For purposes of determining whether present sense impressions are subject to the Confrontation Clause requirements of Crawford v. Washington, 541 U.S. 36 (2004), it is likely that they will be deemed nontestimonial for the same reasons that excited utterances have been deemed nontestimonial: the statements are made during or immediately after the event or condition being described and before there is time for reflection or fabrication. More importantly, these statements can be seen “as part of the criminal incident itself, rather than as part of the prosecution that follows.” State v. Forrest, 596 S.E.2d 22 (N.C. Ct. App. May 18, 2004) (discussing excited utterances). For example, in United States v. Griggs, the federal District Court for the Southern District of New York held that an eyewitness’s statement (“Gun! Gun! He’s got a gun!”), shouted to a police officer while gesturing at the defendant, was not testimonial because it was not made in response to structured questioning “in an investigative environment or a courtroom setting where the declarant would reasonably expect that his or her responses might be used in future judicial proceedings.” United States v. Griggs, 65 Fed. R. Evid. Serv. (Callaghan) 1109; 2004 U.S. Dist. LEXIS 23695 (S.D.N.Y. Nov. 23, 2004) (internal quotations and citations omitted).

On the other hand, the Court in People v.
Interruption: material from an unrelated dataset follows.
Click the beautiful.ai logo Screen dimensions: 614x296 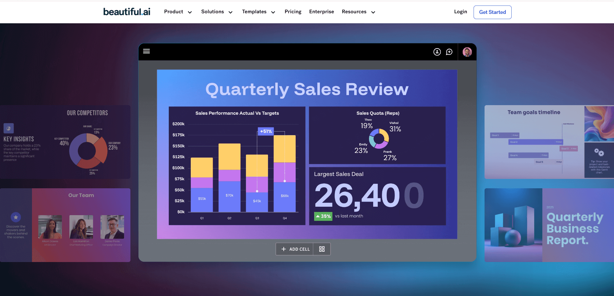tap(127, 11)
Dobbin, N.Y. slip op. 24534 (Sup. Ct. Dec. 22, 2004), held that a declarant’s statement during a 911 call was testimonial because a reasonable person would expect that a report of a robbery to the police would be used in a criminal prosecution. The court acknowledged that the statement was a present sense impression, but because of its accusatory nature and the reasonable expectation that such a statement would be used in a trial, the statement was considered testimonial. These two cases demonstrate that the facts of each case will determine whether a present sense impression will be considered testimonial hearsay.

10.7.4 Statements Made for the Purpose of Medical Diagnosis or Treatment
Statements made for purposes of medical diagnosis or treatment are admissible if they describe “medical history, or past or present symptoms, pain, or sensations, or the inception or general character of the cause or external source thereof insofar as reasonably pertinent to diagnosis or treatment.” New Mexico Rules of Evidence 11-803(D). Admissibility of this type of statement does not depend on the availability or unavailability of the declarant. New Mexico Rules of Evidence 11-803.
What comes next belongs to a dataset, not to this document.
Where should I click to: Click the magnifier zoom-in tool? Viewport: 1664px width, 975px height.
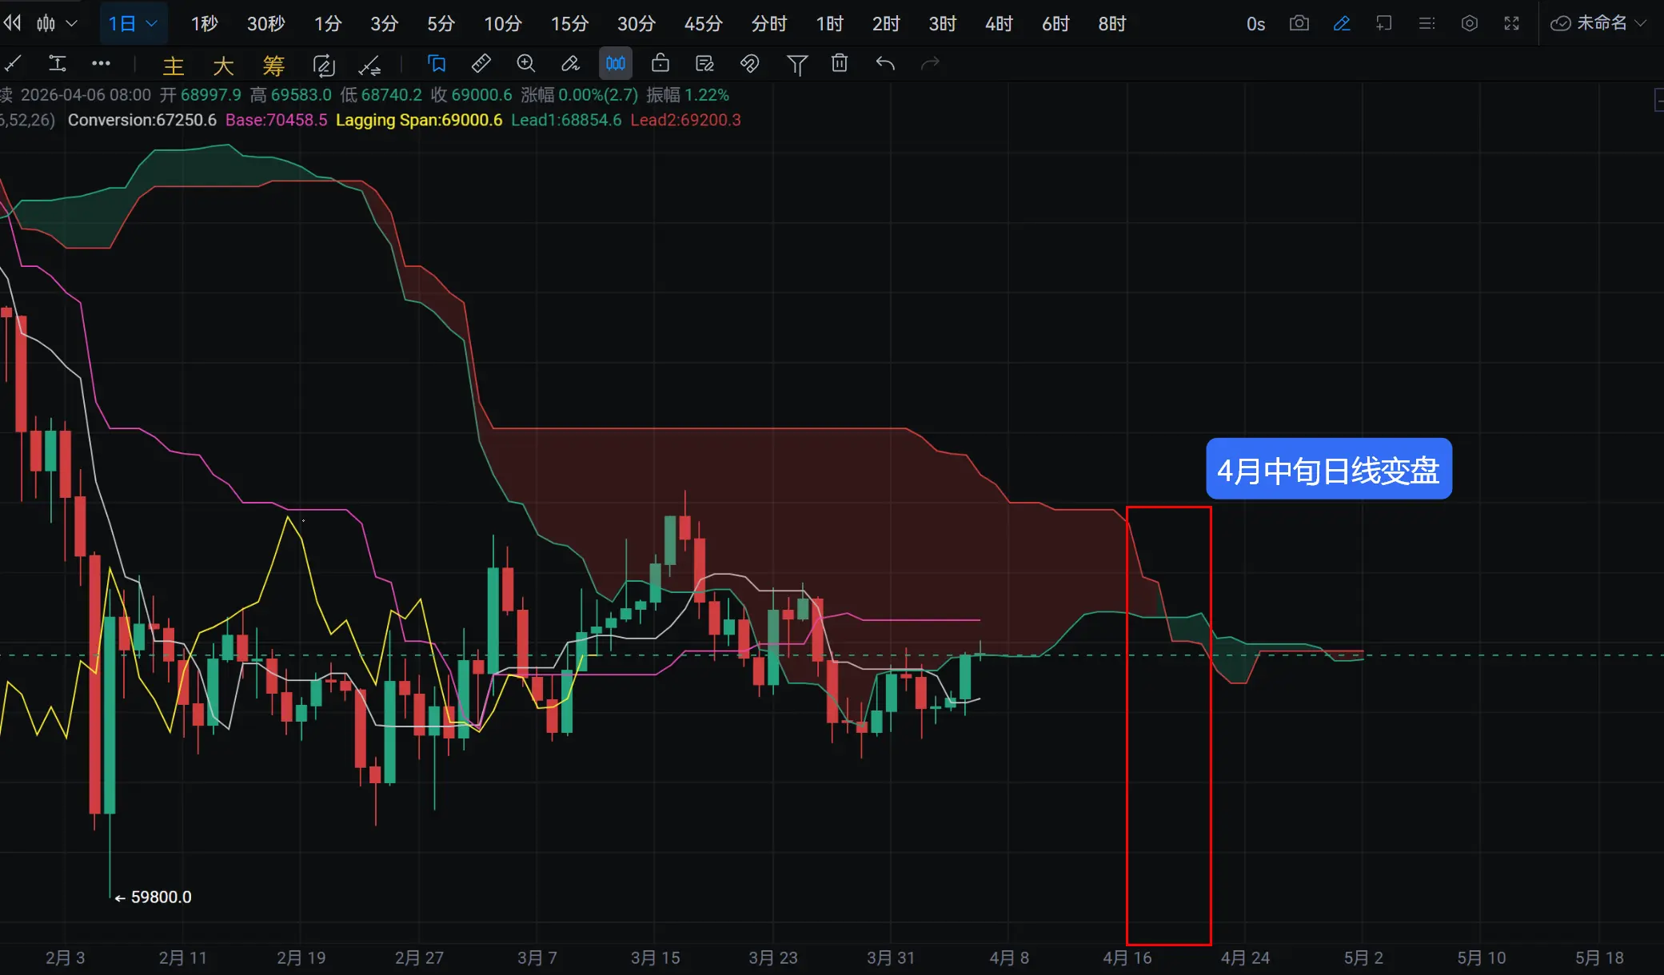[x=525, y=63]
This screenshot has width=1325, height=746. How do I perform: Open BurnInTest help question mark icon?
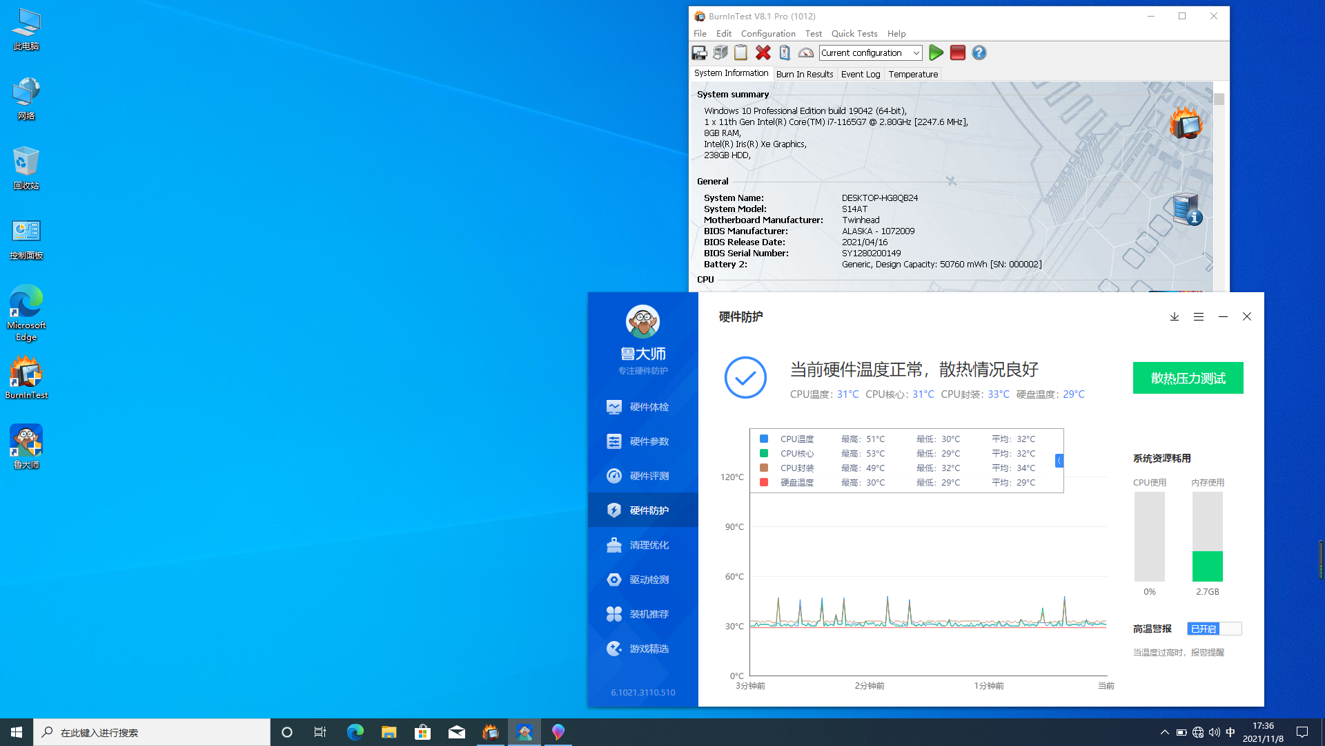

In State v. Woodward, 121 N.M. 1, 908 P.2d 231 (1995), a psychologist was permitted to testify as to the victim’s identification of her spouse as the perpetrator of domestic abuse because “disclosure of the perpetrator is essential to diagnosis and treatment of situational depression” in cases involving domestic abuse. Moreover, the victim’s statements to the psychologist were admissible because she “made the statements for the purpose of obtaining medical treatment, and because [the psychologist] reasonably relied on these statements in diagnosing and treating” the victim. Woodward, 121 N.M. 1, 908 P.2d 231 (1995).

In State v. Altgilbers, 109 N.M. 453, 786 P.2d 680 (Ct. App. 1989), the defendant was charged with sexually abusing two of his daughters. Relying on this exception to the hearsay rule, the court permitted a pediatrician and a psychologist to testify that the two children had identified defendant as their abuser, noting that "in dealing with child sexual abuse . . . disclosure of the perpetrator may be essential to diagnosis and treatment." Altgilbers, 109 N.M. at 459, 786 P.2d at 686.